Vers une écologie relationnelle : évaluer la technologie à partir du lien humain
En 2025, l’Assemblée mondiale de la Santé a adopté la première résolution sur la connexion sociale, appelant à des stratégies fondées sur des données probantes pour promouvoir la santé mentale et physique. Ce tournant politique est important : il reconnaît que la qualité relationnelle n’est pas une affaire privée secondaire, mais un déterminant de santé. Dans le même esprit, le programme européen de l’OMS pour 2026-2030 mentionne à la fois la révolution de l’IA et la solitude parmi les transformations majeures de notre époque.
Évaluer les algorithmes et les compagnons virtuels ne peut donc pas se limiter à mesurer l’engagement, la satisfaction immédiate ou le temps d’utilisation. Il faut aussi se demander s’ils renforcent la confiance, la capacité à entrer en lien, la sécurité relationnelle et la participation à des communautés réelles. Une technologie socialement utile n’est pas celle qui capte le plus longtemps l’attention, mais celle qui soutient des formes de connexion plus robustes et plus humaines.
Cette perspective rejoint l’appel de Vivek Murthy, qui a décrit la solitude comme « un défi déterminant de notre temps ». La réponse ne passera ni par le rejet global de la technologie ni par une adhésion naïve à ses promesses relationnelles. Elle exige une véritable écologie du lien : concevoir des outils qui aident sans se substituer, qui orientent vers la rencontre plutôt qu’ils n’organisent la dépendance, et qui placent la dignité relationnelle au cœur de l’innovation.
Au fond, l’épreuve des algorithmes révèle une question ancienne sous une forme nouvelle : de quoi avons-nous besoin pour nous sentir véritablement reliés ? Les données récentes sont claires : la fréquence des échanges, la disponibilité d’un agent conversationnel ou la multiplication des canaux de contact ne suffisent pas. Ce qui protège, c’est la qualité vécue de la relation : la confiance, la présence, la réciprocité, la possibilité d’être touché et transformé par un autre.

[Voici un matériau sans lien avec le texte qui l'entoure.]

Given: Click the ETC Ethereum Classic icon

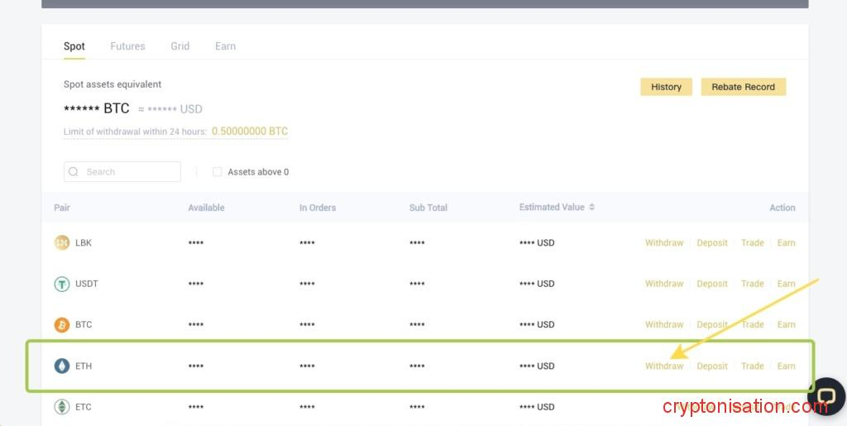Looking at the screenshot, I should pos(61,406).
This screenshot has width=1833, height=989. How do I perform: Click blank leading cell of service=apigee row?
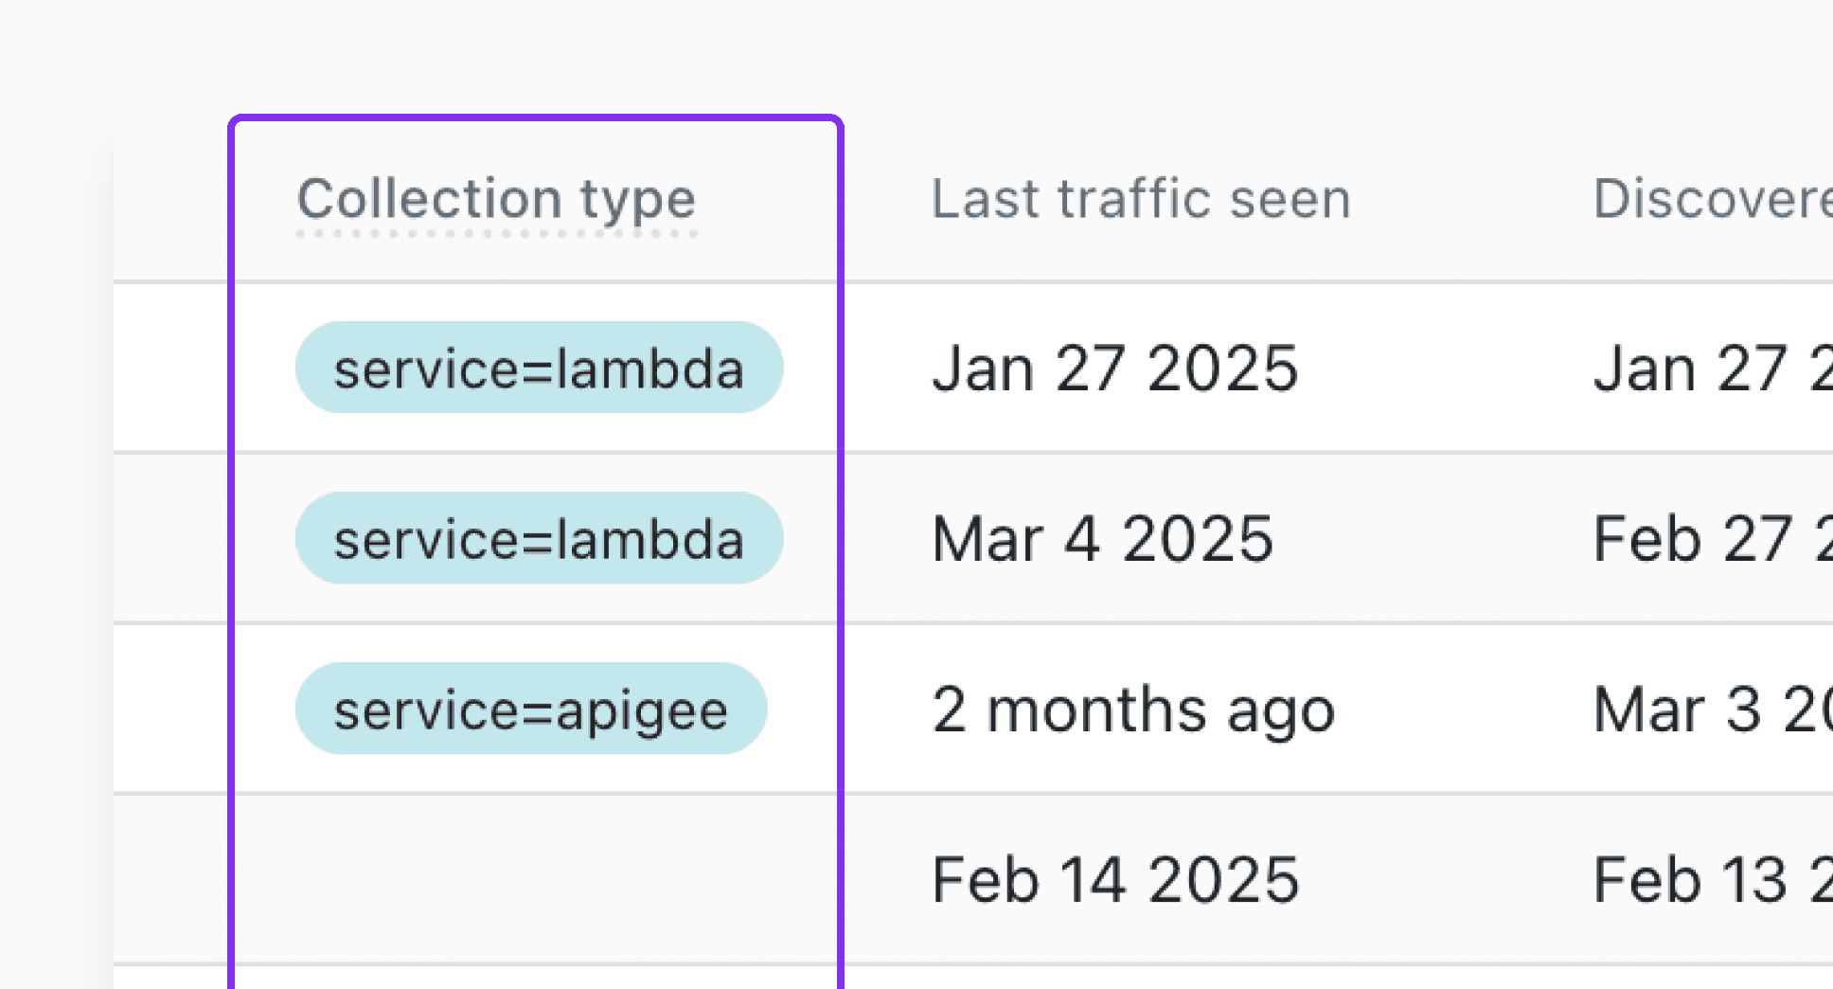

Les compagnons virtuels peuvent avoir une place, parfois précieuse, dans cet écosystème de soutien. Mais ils ne devraient pas devenir l’étalon de l’intimité ni le refuge par défaut d’une société qui tolérerait l’appauvrissement des liens humains. Si l’on veut répondre sérieusement à la solitude, il faut penser ensemble santé mentale, justice sociale, design technologique et culture de la présence. Autrement dit, il faut juger les algorithmes non à leur capacité à simuler la relation, mais à leur aptitude à nous aider à mieux habiter les relations réelles.